▸ **WORK REQUIRED**:
Convert the material into a Markdown table with the columns Row and Line, beginning at the line containing "Expand the Sale Items dropdown menu" and continuing through the end of the material. Skip blank lines and leave the pictures out.

▸ **MATERIAL FOR THIS EXERCISE**:

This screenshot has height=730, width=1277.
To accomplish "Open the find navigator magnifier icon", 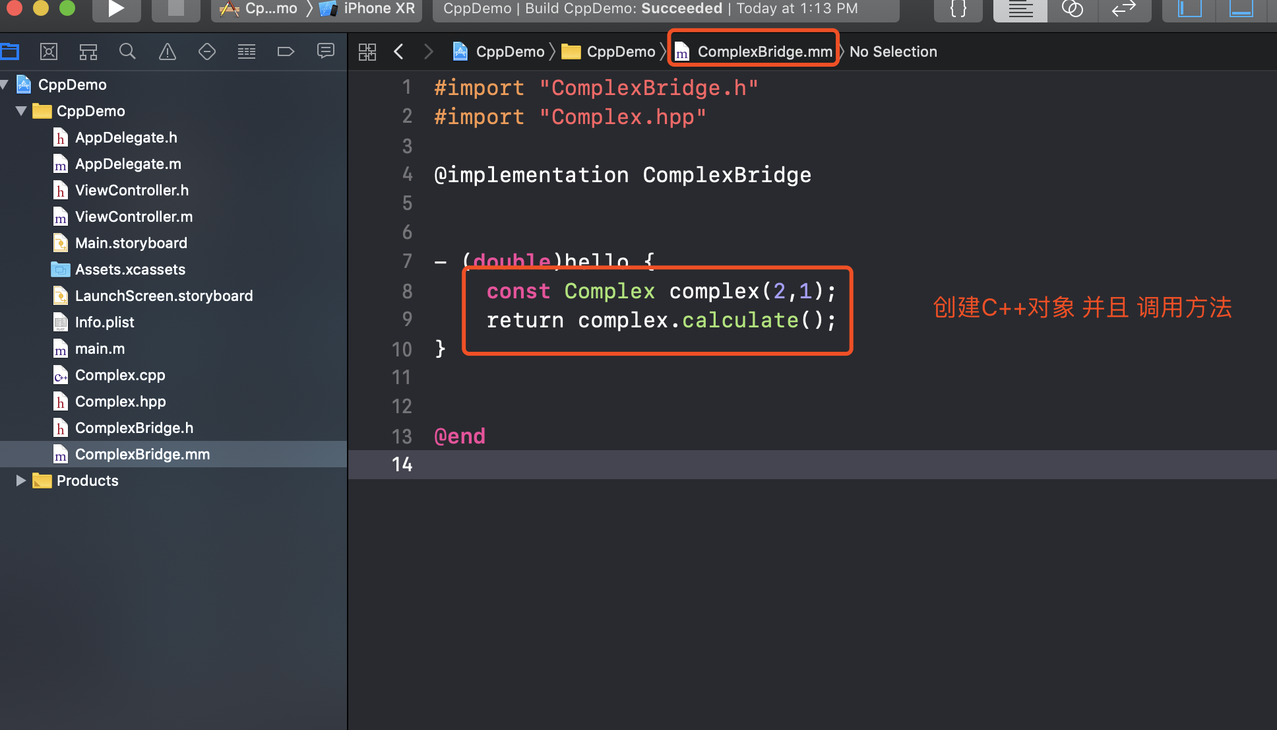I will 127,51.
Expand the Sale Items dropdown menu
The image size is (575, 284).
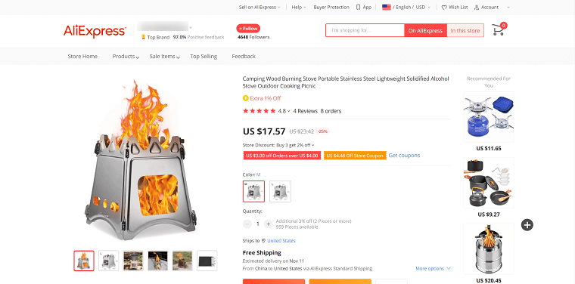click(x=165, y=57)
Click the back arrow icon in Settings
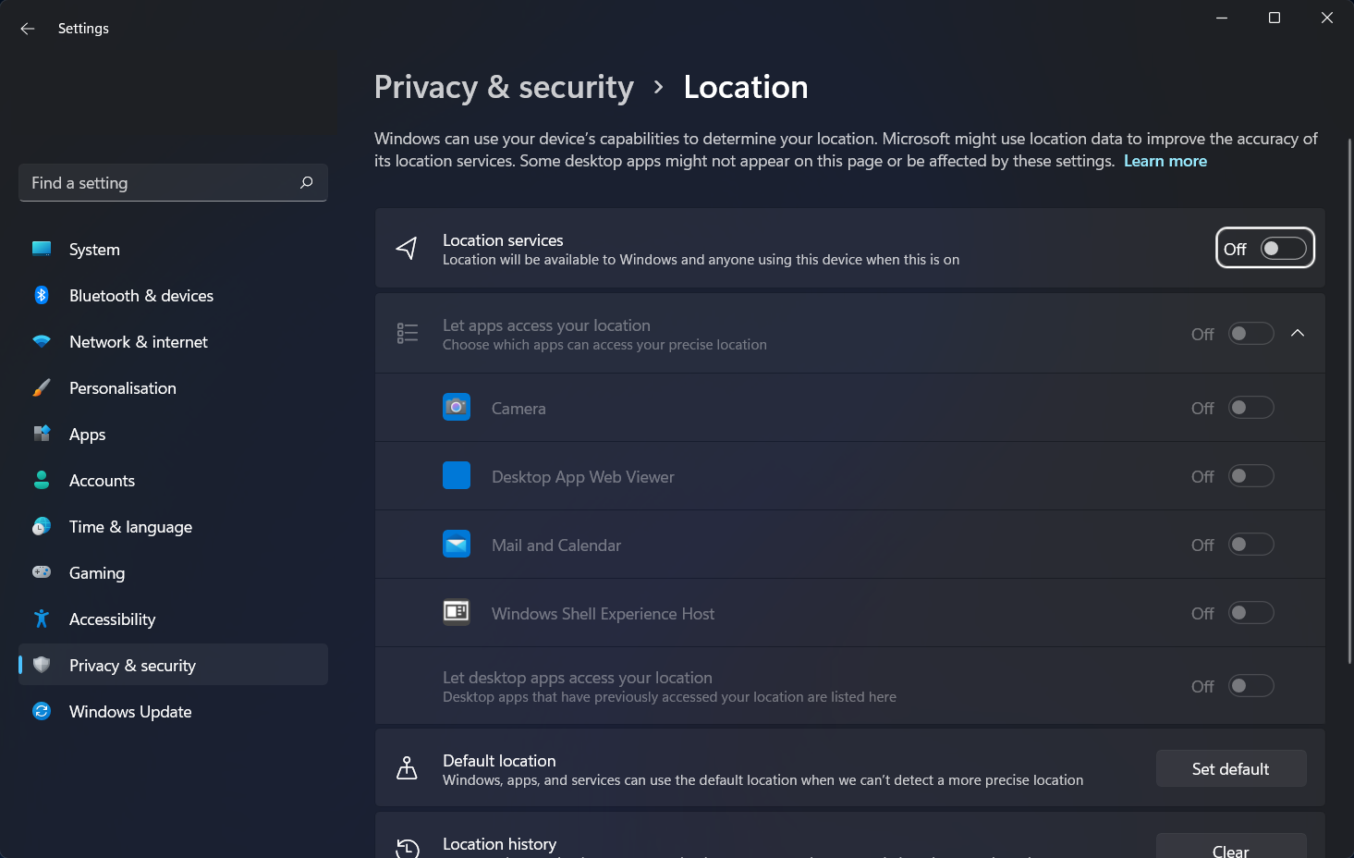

▸ **RESPONSE TO THE EXERCISE**:
| Row | Line |
|---|---|
| 1 | Expand the Sale Items dropdown menu |
| 2 | The image size is (575, 284). |
| 3 | click(x=165, y=57) |
| 4 | Click the back arrow icon in Settings |